My dear Mother,—I last wrote to you from Malacca in July. I have now just returned to Singapore after two months’ hard work. At Malacca I had a pretty strong touch of fever with the old Rio Negro symptoms, but the Government doctor made me take a great quantity of quinine every day for a week together and so killed it, and in less than a fortnight I was quite well and off to the jungle again. I see now how to treat the fever, and shall commence at once when the symptoms again appear. I never took half enough quinine in America to cure me. Malacca is a pretty place, and I worked very hard. Insects are not very abundant there, still by perseverance I got a good number and many rare ones. Of birds, too, I made a good collection. I went to the celebrated Mount Ophir and ascended to the top. The walk was terrible—thirty miles through jungle, a succession of mud holes. My boots did good service. We lived there a week at the foot of the mountain, in a little hut built by our men, and I got some fine new butterflies there and hundreds of other new and rare insects. We had only rice and a little fish and tea, but came home quite well. The height of the mountain is about 4,000 feet.... Elephants and rhinoceroses, as well as tigers, are abundant there, but we had our usual bad luck in not seeing any of them.
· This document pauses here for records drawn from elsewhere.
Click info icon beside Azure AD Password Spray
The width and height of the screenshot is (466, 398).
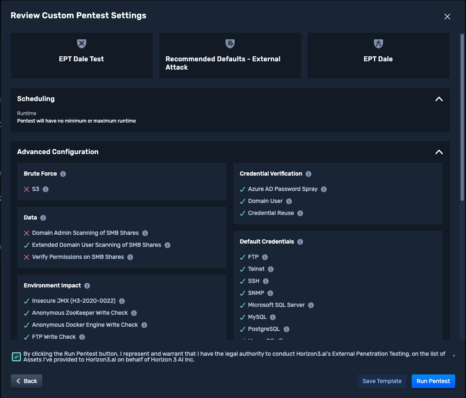(x=324, y=189)
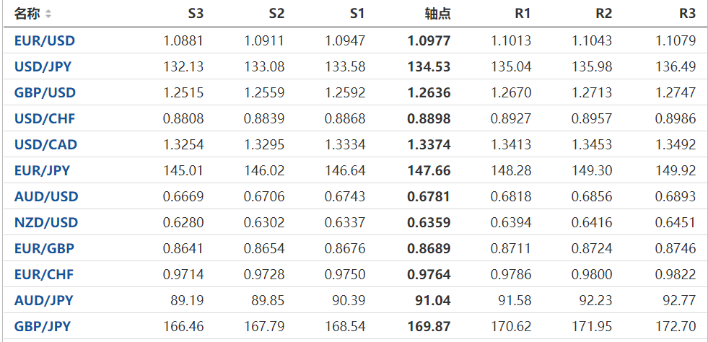Open the EUR/USD currency pair link
Viewport: 708px width, 342px height.
[44, 41]

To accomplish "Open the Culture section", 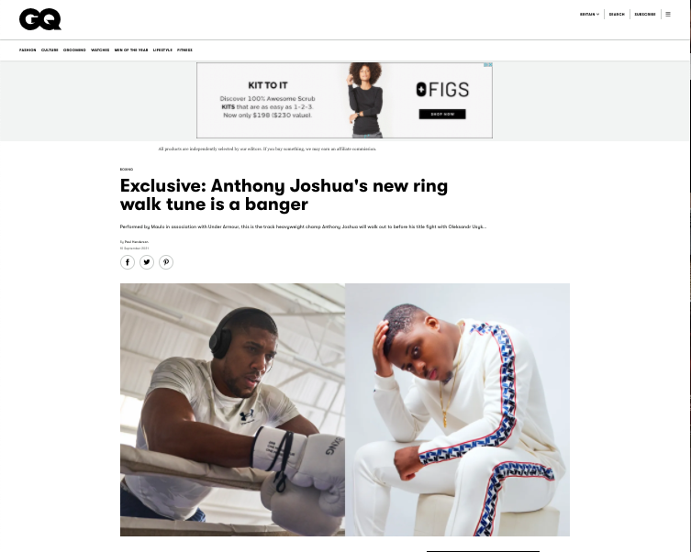I will 50,50.
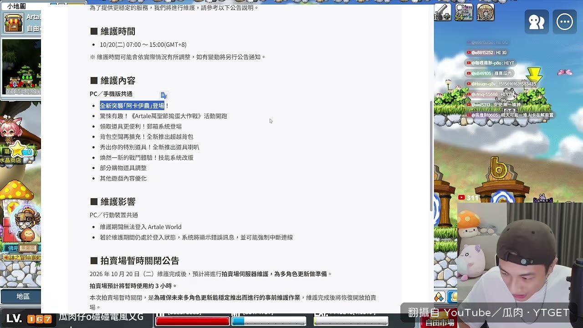The width and height of the screenshot is (583, 328).
Task: Click the yellow star icon at left
Action: (17, 149)
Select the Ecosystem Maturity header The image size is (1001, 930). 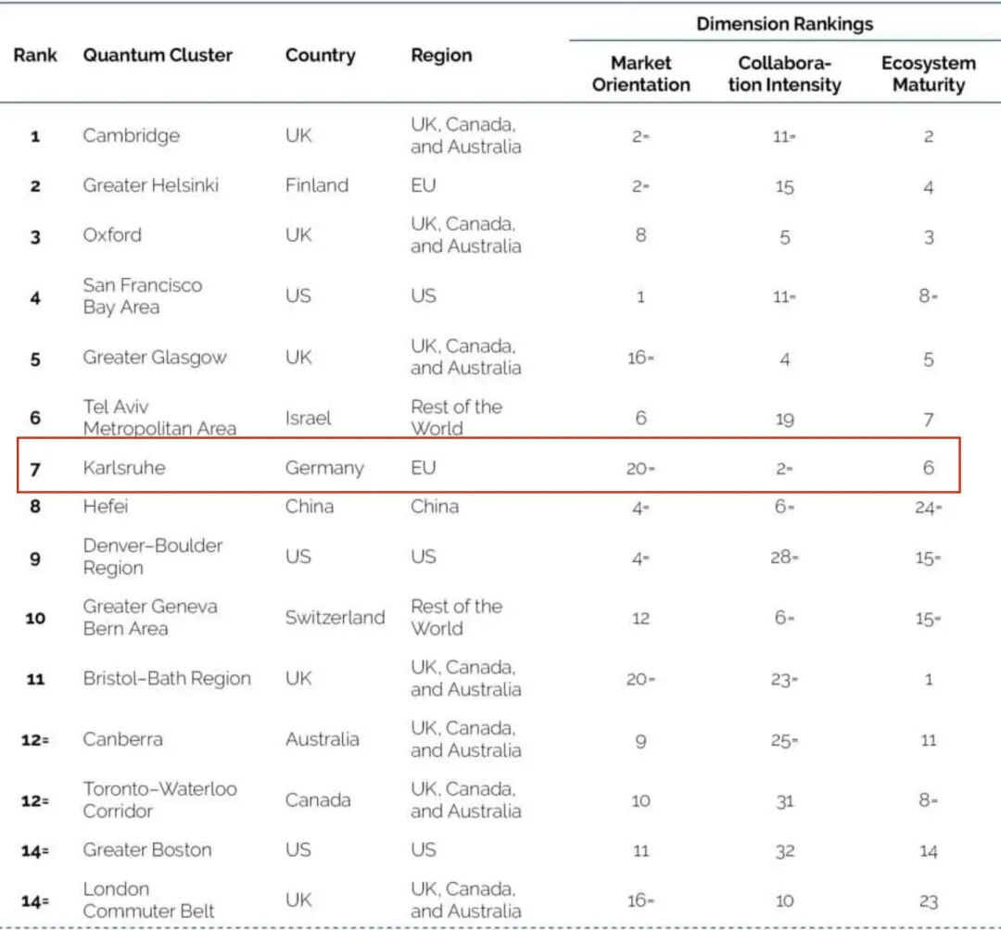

On returning to Malacca I found the accumulations of two or three posts, a dozen letters and fifty newspapers....
I am glad to be safe in Singapore with my collections, as from here they can be insured. I have now a fortnight’s work to arrange, examine, and pack them, and then in four months hence there will be some work for Mr. Stevens.
Sir James Brooke is here. I have called on him. He received me most cordially, and offered me every assistance at Sarawak. I shall go there next, as the missionary does not go to Cambodia for some months. Besides, I shall have some pleasant society at Sarawak, and shall get on in Malay, which is very easy, but I have had no practice—though still I can ask for most common things. My books and instruments arrived in beautiful condition. They looked as if they had been packed up but a day. Not so the unfortunate eatables....—I remain your affectionate son,
ALFRED R. WALLACE.
* * * * *
TO G. SILK
Singapore. October 15, 1854.
Dear G.,—To-morrow I sail for Sarawak. Sir J. Brooke has given me a letter to his nephew, Capt. Brooke, to make me at home till he arrives, which may be a month, perhaps. I look forward with much interest to see what he has done and how he governs. I look forward to spending a very pleasant time at Sarawak....
Sir W. Hooker’s remarks are encouraging, but I cannot afford to collect plants. I have to work for a living, and plants would not pay unless I collect nothing else, which I cannot do, being too much interested in zoology. I should like a botanical companion like Mr. Spruce very much. We are anxiously expecting accounts of the taking of Sebastopol.